Your goal: The answer must be the full listing, written out exactly.

-------- Provided data --------

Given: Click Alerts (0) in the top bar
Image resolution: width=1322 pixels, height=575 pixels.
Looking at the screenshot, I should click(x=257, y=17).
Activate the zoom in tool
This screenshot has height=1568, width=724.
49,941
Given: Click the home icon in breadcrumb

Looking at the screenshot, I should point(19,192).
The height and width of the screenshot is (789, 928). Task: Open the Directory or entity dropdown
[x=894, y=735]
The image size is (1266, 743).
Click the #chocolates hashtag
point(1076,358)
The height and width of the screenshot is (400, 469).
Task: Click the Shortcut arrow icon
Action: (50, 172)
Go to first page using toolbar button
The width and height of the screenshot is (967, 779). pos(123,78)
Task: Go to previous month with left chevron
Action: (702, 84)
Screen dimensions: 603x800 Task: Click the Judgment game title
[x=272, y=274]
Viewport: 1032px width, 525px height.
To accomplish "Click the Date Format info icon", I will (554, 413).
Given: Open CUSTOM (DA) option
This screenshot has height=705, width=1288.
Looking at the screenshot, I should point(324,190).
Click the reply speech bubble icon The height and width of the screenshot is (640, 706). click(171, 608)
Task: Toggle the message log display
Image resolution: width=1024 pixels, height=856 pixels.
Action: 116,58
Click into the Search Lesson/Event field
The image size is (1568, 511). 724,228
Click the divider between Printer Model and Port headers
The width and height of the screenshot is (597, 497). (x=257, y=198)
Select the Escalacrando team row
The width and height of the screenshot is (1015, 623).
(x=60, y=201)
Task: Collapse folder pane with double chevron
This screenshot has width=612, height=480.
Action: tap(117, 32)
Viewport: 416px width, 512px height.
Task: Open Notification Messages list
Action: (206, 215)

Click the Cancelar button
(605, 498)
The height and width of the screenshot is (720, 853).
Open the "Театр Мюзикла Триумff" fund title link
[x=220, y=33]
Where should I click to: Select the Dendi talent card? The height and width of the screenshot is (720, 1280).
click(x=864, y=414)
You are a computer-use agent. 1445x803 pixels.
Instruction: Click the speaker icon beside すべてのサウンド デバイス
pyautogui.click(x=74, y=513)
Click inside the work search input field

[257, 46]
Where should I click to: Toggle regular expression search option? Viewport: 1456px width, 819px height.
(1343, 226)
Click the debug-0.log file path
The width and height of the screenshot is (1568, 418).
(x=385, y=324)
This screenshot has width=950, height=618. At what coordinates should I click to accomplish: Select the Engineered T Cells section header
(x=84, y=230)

--------

Task output:
Given: Click Alerts (0) in the top bar
Image resolution: width=1322 pixels, height=575 pixels.
Looking at the screenshot, I should click(x=257, y=17).
Activate the zoom in tool
This screenshot has height=1568, width=724.
49,941
Given: Click the home icon in breadcrumb

Looking at the screenshot, I should point(19,192).
The height and width of the screenshot is (789, 928). Task: Open the Directory or entity dropdown
[x=894, y=735]
The image size is (1266, 743).
Click the #chocolates hashtag
point(1076,358)
The height and width of the screenshot is (400, 469).
Task: Click the Shortcut arrow icon
Action: (50, 172)
Go to first page using toolbar button
The width and height of the screenshot is (967, 779). pos(123,78)
Task: Go to previous month with left chevron
Action: (702, 84)
Screen dimensions: 603x800 Task: Click the Judgment game title
[x=272, y=274]
Viewport: 1032px width, 525px height.
To accomplish "Click the Date Format info icon", I will (554, 413).
Given: Open CUSTOM (DA) option
This screenshot has height=705, width=1288.
Looking at the screenshot, I should point(324,190).
Click the reply speech bubble icon The height and width of the screenshot is (640, 706). click(171, 608)
Task: Toggle the message log display
Image resolution: width=1024 pixels, height=856 pixels.
Action: 116,58
Click into the Search Lesson/Event field
The image size is (1568, 511). 724,228
Click the divider between Printer Model and Port headers
The width and height of the screenshot is (597, 497). (x=257, y=198)
Select the Escalacrando team row
The width and height of the screenshot is (1015, 623).
(x=60, y=201)
Task: Collapse folder pane with double chevron
This screenshot has width=612, height=480.
Action: tap(117, 32)
Viewport: 416px width, 512px height.
Task: Open Notification Messages list
Action: (206, 215)

Click the Cancelar button
(605, 498)
The height and width of the screenshot is (720, 853).
Open the "Театр Мюзикла Триумff" fund title link
[x=220, y=33]
Where should I click to: Select the Dendi talent card? The height and width of the screenshot is (720, 1280).
click(x=864, y=414)
You are a computer-use agent. 1445x803 pixels.
Instruction: Click the speaker icon beside すべてのサウンド デバイス
pyautogui.click(x=74, y=513)
Click inside the work search input field

[257, 46]
Where should I click to: Toggle regular expression search option? Viewport: 1456px width, 819px height.
(1343, 226)
Click the debug-0.log file path
The width and height of the screenshot is (1568, 418).
(x=385, y=324)
This screenshot has width=950, height=618. At what coordinates should I click to accomplish: Select the Engineered T Cells section header
(x=84, y=230)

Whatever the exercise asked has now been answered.